Open jamesbevins opened 6 years ago
On reflection, I think b is best. We should also track run time to increase/descrease the nodes assigned to a particular walker based on run time. Solutions are occassionally generated which run much longer than the expected avg run time.
@ dholland4
Let's develop method to have user-defined statistical uncertainty levels; the code will determine the # of particles on the fly to meet that threshold.
My thought is to have two user defined parameters: initial # of particles (N) and number of levels (L). Assume the initial fidelity is level 1 (L1)
Complication: There are now designs at various levels of fidelity. Do we include new populations members at lower or the highest fidelity level? What is passed to Gnowee?
Personal opinion: I like the idea of continuing the optimization using the highest level population ("localish" search) until that population shrinks. Then (with increasing fidelity) , run new lower fidelity designs ("globalish" search) with the the lower fidelity versions of the highest fidelity population until you find designs that can supplement (with replacement) your high fidelity population to its nominal size. Continue to the next higher fidelity level if it exists (or stay at the highest level) until convergence is reached.
We currently run designs at different levels of fidelity too. We scale the CPUs to (roughly) maintain load balancing.
I think the way is to forward is to specify the initial number of particles (N) and the statistical significance desired at each level. The code then automatically adjusts N from generation to generation to meet that level and scales N to achieve higher fidelity.
The trick is figuring our when to scale to a higher fidelity level. It think using a fraction of the initial best member fitness makes some sense, but what fraction? The easiest thing might be to keep at L1 for G generations, then have the top D designs at the top level, the next best designs at the next highest level, etc. There is some inefficiency here in the mid time calculations, but it is the most general I can come up with since the fitness is relative to the objective function specified and the problem being solved, making it difficult to know a priori what a good fitness is.
Good news about the different fidelity levels!

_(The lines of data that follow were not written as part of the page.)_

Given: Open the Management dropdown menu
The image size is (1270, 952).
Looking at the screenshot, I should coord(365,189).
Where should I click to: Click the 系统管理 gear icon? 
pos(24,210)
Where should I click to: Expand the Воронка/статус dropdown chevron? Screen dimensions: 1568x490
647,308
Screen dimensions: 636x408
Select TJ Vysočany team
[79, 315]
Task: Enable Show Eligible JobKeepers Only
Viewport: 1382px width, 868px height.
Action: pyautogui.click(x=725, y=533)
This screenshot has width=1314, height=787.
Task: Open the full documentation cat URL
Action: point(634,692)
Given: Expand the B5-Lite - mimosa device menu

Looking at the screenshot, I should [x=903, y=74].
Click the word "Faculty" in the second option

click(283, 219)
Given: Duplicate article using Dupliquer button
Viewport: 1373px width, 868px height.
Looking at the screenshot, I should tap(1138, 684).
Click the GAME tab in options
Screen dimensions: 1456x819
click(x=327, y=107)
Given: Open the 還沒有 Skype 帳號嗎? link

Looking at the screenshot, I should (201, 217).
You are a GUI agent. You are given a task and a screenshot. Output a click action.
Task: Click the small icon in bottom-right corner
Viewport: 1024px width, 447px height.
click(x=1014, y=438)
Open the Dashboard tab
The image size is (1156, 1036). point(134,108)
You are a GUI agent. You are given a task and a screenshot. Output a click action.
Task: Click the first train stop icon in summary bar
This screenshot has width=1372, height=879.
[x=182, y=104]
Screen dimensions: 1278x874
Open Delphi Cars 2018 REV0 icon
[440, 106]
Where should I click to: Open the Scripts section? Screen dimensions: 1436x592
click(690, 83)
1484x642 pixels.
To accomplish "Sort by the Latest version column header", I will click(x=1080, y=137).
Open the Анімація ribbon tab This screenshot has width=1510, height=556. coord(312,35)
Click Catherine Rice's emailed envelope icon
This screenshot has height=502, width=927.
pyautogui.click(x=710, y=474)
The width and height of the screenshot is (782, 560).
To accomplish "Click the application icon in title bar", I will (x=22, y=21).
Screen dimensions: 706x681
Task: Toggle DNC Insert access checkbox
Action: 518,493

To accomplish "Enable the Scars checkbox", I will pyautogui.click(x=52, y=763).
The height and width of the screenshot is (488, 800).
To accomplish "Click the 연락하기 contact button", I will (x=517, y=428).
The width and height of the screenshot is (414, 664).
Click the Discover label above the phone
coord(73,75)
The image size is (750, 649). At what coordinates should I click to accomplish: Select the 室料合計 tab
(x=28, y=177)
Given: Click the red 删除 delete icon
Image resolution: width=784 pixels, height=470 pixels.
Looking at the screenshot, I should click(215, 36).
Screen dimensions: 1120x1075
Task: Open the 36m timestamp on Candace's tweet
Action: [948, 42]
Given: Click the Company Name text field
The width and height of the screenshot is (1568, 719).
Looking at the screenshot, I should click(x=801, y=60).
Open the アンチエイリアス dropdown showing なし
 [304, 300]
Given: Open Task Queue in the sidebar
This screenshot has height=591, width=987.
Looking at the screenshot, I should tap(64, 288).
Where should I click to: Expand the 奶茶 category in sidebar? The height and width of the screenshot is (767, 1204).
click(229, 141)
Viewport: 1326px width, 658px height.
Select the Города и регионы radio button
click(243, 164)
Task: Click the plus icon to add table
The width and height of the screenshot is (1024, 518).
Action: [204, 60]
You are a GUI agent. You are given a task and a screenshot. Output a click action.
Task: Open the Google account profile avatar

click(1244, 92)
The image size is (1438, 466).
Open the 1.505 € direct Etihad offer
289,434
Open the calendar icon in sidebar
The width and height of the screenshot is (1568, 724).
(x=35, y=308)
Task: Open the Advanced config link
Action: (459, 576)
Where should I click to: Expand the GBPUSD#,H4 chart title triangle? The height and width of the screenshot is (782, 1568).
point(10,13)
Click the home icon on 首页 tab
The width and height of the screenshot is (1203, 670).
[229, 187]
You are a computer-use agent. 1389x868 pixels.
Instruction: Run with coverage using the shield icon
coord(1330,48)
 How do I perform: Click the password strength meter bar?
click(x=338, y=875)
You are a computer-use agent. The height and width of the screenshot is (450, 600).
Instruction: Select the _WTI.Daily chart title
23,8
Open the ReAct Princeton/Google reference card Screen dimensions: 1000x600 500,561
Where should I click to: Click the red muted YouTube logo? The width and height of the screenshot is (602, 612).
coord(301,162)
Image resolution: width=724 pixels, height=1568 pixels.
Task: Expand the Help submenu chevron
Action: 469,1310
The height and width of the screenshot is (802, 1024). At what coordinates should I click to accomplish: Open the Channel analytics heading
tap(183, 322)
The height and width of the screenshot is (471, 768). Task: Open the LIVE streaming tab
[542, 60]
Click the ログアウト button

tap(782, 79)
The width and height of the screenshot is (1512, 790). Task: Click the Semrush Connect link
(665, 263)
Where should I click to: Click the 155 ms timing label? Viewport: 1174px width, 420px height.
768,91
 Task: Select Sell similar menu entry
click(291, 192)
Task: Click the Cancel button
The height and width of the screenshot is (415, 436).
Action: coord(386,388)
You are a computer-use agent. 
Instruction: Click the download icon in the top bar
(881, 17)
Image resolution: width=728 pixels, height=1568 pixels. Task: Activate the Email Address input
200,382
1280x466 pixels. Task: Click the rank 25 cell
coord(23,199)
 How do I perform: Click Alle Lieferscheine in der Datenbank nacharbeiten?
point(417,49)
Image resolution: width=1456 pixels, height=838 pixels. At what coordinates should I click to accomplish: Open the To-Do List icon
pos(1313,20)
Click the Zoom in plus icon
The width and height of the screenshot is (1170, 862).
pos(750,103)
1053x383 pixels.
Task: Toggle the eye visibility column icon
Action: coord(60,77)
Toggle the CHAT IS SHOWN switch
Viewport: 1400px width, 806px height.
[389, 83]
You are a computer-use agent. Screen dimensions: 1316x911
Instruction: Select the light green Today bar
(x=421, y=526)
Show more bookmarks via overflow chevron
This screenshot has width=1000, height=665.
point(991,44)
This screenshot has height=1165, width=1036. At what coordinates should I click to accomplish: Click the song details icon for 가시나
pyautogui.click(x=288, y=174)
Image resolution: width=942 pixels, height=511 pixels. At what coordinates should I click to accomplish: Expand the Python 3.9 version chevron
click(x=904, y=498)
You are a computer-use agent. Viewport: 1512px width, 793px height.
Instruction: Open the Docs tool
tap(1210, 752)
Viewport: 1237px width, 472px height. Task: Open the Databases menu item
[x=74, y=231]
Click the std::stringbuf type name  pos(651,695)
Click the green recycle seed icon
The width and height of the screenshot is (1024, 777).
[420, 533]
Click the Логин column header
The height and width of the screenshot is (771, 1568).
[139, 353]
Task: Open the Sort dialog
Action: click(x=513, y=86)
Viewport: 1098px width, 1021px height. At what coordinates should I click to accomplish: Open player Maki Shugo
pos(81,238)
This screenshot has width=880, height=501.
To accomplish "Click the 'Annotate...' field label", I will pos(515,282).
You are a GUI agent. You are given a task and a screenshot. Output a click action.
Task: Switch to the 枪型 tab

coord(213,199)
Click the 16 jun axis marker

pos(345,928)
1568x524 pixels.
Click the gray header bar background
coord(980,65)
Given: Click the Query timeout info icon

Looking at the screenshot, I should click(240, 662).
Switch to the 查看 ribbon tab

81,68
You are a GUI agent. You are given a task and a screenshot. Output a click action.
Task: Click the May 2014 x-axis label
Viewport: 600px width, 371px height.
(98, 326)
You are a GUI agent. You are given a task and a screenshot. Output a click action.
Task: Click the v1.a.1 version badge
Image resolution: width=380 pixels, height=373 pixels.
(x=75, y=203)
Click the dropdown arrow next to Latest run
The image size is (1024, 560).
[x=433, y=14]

Perhaps I am mixing up fitness (objective funct values), fidelity, and statistical uncertainty (accuracy). My understanding is that it's impossible to know if increasing N will improve or worsen the fitness value(s). Increasing N can only decrease the uncertainty and increase the accuracy associated with the fitness value(s). Improving the actual fitness value is the task of the optimization approach (Gnowee).
Thus, I understood the question to be: when and how should we increase a design's fidelity (our knowledge of the true fitness value's accuracy, which depends on N)? Please correct me if I am mistaken.
There are two parts to this question:
On reflection, I think this is really an optimization issue. I suggest that Coeus (being a wrapper) should not make decisions regarding the optimization, but only handle input/output, scheduling, etc. Thus, perhaps the optimizer should choose N for the desired design simulations, and return to Coeus N or a design-specific relative resource requirement value (say between 0 and 10). Then, Coeus can take the number of desired design simulations, N or relative values, and number of resources (nodes/processors) to determine the best resource allocation. If running asynchronous, the more intensive runs could use more nodes/processors and be chosen first. If synchronous, then more intensive runs could be allocated more nodes/processors.
Correct, increasing N gets us lower statistical uncertainty and a better understanding of the true fitness, and yes, the question is determining when (in an automated fashion) to increase N for a high fitness design to make sure the high fitness is not an artifact of poor statistics.
The two parts that you outlined seem correct to me; the biggest question is part 1. That is one approach as suggested, but there are others, such as setting the levels based on some fraction of the best (or average) fitness from the first population, etc.
This is something that will be handled in the interface that Coeus provides. Gnowee doesn't traditionally look at this because it is evaluating an objective function based on a perturbed set of parameters. It assumes perfect knowledge of those parameters, and values derived from those parameters. These are quick calculations, so this leveled approach to maximize efficiency isn't needed.
However, we could calculate a fitness uncertainty too, and use that in the algorithm; it isn't clear to me though that this would be beneficial.
Gnowee Utilities module. Currently the increases happen at set fitness points, but not all problems converge to the same fitness criteria. Couple of options: a) Have the run time increase at set fractions of the best initial fitness. b) Have a routine that evaluates if increasing fitness is needed based on the statistics of the output tallies.
Note, both a and b could be used.